I had never planned to feed longer than 12 months. I know it is possible and plenty do but I was going back to work and it was just something I was going to do.
My gremlin was an early weaner. She was taking baby rice and fruit and veggie purees at around 4 1/2 to 5 months. This stepped up pretty quickly and it wasn’t long before she was having little meals, with her feeds in between.
We had tried for ages to find a bottle that she would take with a bit of formula in but around 8 months my auntie finally found us one! This meant the gremlin would take a bottle in the afternoon and first thing in the morning. We cut the mid-morning feed out early on as she would have her lunch and promptly vomit. I had two lovely occasions with anything tomato based. (which stressed me out so much as all my meals are pretty much tomato-based!). I soon realised she was full up and that morning feed was too much. We switched it to water and a banana.
I was quite happy chugging along with the evening breast feed as I knew that would be the last one to drop. It did want to make the most of it as well as I knew the time would be precious. Bottles get downed so quickly compared to a breastfeed so I was enjoying my evening cuddles and watching my gremin get milk-drunk as she fed away and dozed.
Then my daughter started to get her teeth. Now, I am no way confirming the myth that you cannot breastfeed when your child gets their teeth but for me it was a deal breaker. I was bitten a good 2-3 times. Enough to bring tears to my eyes. I started to bring out the bottle at bedtime. My girlie was good; she would have some and finish on the breast. This started to steadily increase and soon she was taking the bottle of milk at night with no fuss at all. We could leave her in bed with it and she would fall asleep.

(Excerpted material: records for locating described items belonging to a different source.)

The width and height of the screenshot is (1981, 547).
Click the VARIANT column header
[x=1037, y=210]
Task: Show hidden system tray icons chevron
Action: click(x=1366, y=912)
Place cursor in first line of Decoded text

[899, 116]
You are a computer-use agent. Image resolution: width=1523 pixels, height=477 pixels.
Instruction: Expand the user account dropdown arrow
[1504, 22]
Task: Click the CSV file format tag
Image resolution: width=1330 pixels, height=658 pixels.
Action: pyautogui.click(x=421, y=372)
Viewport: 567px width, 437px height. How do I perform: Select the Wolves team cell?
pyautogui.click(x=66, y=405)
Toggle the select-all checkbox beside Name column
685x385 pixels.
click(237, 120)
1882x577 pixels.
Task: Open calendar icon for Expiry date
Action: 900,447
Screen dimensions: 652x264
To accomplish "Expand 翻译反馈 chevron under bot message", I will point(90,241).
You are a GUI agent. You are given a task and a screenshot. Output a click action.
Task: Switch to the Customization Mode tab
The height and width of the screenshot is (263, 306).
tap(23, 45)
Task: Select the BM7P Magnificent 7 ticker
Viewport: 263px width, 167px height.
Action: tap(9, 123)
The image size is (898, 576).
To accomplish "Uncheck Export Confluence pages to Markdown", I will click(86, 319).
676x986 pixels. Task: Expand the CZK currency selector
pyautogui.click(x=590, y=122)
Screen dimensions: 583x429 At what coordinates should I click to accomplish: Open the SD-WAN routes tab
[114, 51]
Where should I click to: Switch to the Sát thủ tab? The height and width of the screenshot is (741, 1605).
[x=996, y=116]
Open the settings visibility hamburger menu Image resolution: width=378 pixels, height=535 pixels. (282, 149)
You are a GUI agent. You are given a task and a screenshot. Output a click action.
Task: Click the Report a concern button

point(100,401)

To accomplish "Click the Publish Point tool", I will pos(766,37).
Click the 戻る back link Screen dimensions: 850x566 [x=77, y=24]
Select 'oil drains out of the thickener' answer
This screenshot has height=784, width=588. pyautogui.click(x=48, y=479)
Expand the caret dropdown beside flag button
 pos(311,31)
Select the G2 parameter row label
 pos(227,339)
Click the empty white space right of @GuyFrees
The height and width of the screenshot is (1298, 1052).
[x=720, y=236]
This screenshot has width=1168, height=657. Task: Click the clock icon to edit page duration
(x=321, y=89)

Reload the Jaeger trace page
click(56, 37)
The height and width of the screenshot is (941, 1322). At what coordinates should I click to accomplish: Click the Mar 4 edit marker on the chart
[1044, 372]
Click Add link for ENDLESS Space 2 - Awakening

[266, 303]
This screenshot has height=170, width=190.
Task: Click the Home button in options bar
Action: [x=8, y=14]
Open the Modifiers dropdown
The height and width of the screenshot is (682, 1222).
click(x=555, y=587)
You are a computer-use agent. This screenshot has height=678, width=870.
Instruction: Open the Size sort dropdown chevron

I thought I was done and this was actually quite well-timed with a holiday we were going on. I hadn’t expected to be done before this. However, I had one more feed with her before it was finished. On the flight out my girl was unsettled as I made the fatal error of moving when she was asleep. When we descended to avoid any further hysteria I breast-fed her until her landed. This was my final feed. I remember waking up the next day afterwards to the smallest boobs ever and all my bikinis I bought did not fit! They seemed to disappear overnight!
When I look back I don’t feel sad about it. I feel happy. I succeeded and apart from a few hiccups at the start it has been a great. The breastfeeding journey ended so smoothly; I was surprised. I was dreading having my daughter so upset as she came off but she never was. I’d had a great 10 months and we were both happy. I did miss the long cuddles and her little searching cute nose and mouth around my nipple but she was growing up and other things to follow were just as cute and exciting.
Plus, some cheeky cocktails on holidays numbed the pain of my rapidly disappearing chest!
How about you? How did your breastfeeding journey end?